* _Short problem_
Continue the forum discussion about packing move data into a long number instead of using Move class instances in C#, picking up after its last sentence.

* _Extract provided_
To reduce the performance inpact, I thought about the following solution:
Instead of using instances of the Move class, I'll store my entire move data inside a long number (using bitwise operations), and then will extract the information as needed.
For instance:
- Player color will be from bit 1 - 2 (1 bit).
- Oirign position will be from bit 2 - 12 (10 bits).
and so on.
See this example:
public long GenerateMove(PlayerColor color, int origin, int destination) {
return ((int)color) | (origin << 10) | (destination << 20);
}
public PlayerColor GetColor(long move) {
return move & 0x1;
}
public int GetOrigin(long move) {
return (int)((move >> 10) & 0x3f);
}
public int GetDestination(long move) {
return (int)((move >> 20) & 0x3f);
}
Using this method, I can pass along the AI just long numbers, instead of class instances.
However, I got some wonders: Put aside the added complexity to the program, class instances are being passed in C# by reference (i.e. by sending a pointer to that address). So does my alternative method even make sense? The case is even worse, since I'm using long numbers here (64bis), but the pointer address may be represented as an integer (32bits) - so it may even have worest performance than my current implementation.
What is your opinion about this alternative method?

There are a couple of things to say here:
Are you actually having performance problems (and are you sure memory usage is the reason)? Memory allocation for new instances is very cheap in .net and normally, you will not notice garbage collection. So you might be barking up the wrong tree here.
When you pass an instance of a reference type, you are just passing a reference; when you store a reference type (e.g. in an array), you will just store the reference. So unless you create a lot of distinct instances or copy the data into new instances, passing the reference does not increase heap size. So passing references might be the most efficient way to go.
If you create a lot of copies and discard them quickly and you are afraid of memory impact (again, do you face actual problems?), you can create value types (structinstead of class). But you have to be aware of the value type semantics (you are always working on copies).
You can not rely on a reference being 32 bit. On a 64 bit system, it will be 64 bit.
I would strongly advise against storing the data in an integer variable. It makes your code less maintainable and that is in most of the cases not worth the performance tradeoff. Unless you are in severe trouble, don't do it.
If you don't want to give up on the idea of using a numeric value, use at least a struct, that is composed of two System.Collections.Specialized.BitVector32 instances. This is a built in .NET type that will do the mask and shift operations for you. In that struct you can also encapsulate accessing the values in properties, so you can keep this rather unusual way of storing your values away from your other code.
UPDATE:
I would recommend you use a profiler to see where the performance problems are. It is almost impossible (and defenitely not a good use of your time) to use guesswork for performance optimization. Once you see the profiler results, you'll probably be surprised about the reason of your problems. I would bet that memory usage or memory allocation is not it.

* _Data extract_
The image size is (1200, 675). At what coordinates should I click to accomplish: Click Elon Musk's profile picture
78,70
--
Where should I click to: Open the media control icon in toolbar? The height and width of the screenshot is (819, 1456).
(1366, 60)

* _The reply_
In case you actually come to the conclusion that memory consumption of your Move instances is the reason and using small value types would solve the problem (I'd be surprised), don't use an Int64, use a custom struct (as described in 6.) like the following, that will be the same size as an Int64:
[System.Runtime.InteropServices.StructLayout( System.Runtime.InteropServices.LayoutKind.Sequential, Pack = 4 )]
public struct Move {
private static readonly BitVector32.Section SEC_COLOR = BitVector32.CreateSection( 1 );
private static readonly BitVector32.Section SEC_ORIGIN = BitVector32.CreateSection( 63, SEC_COLOR );
private static readonly BitVector32.Section SEC_DESTINATION = BitVector32.CreateSection( 63, SEC_ORIGIN );
private BitVector32 low;
private BitVector32 high;
public PlayerColor Color {
get {
return (PlayerColor)low[ SEC_COLOR ];
}
set {
low[ SEC_COLOR ] = (int)value;
}
}
public int Origin {
get {
return low[ SEC_ORIGIN ];
}
set {
low[ SEC_ORIGIN ] = value;
}
}
public int Destination {
get {
return low[ SEC_DESTINATION ];
}
set {
low[ SEC_DESTINATION ] = value;
}
}
}
But be aware that you are now using a value type, so you have to use it accordingly. That means assignments create copies of the original (i.e. changing the destination value will leave the source unchanged), using ref parameters if you want to persist changes made by subroutines and avoid boxing at any cost to prevent even worse performance (some operations can mean boxing even though you won't immediately notice, e.g. passing the struct that implements an interface as an argument of the interface type). Using structs (just as well as using Int64) will only be worth it when you create a lot of temporary values, which you quickly throw away. And then you'll still need to confirm with a profile that your performance is actually improved.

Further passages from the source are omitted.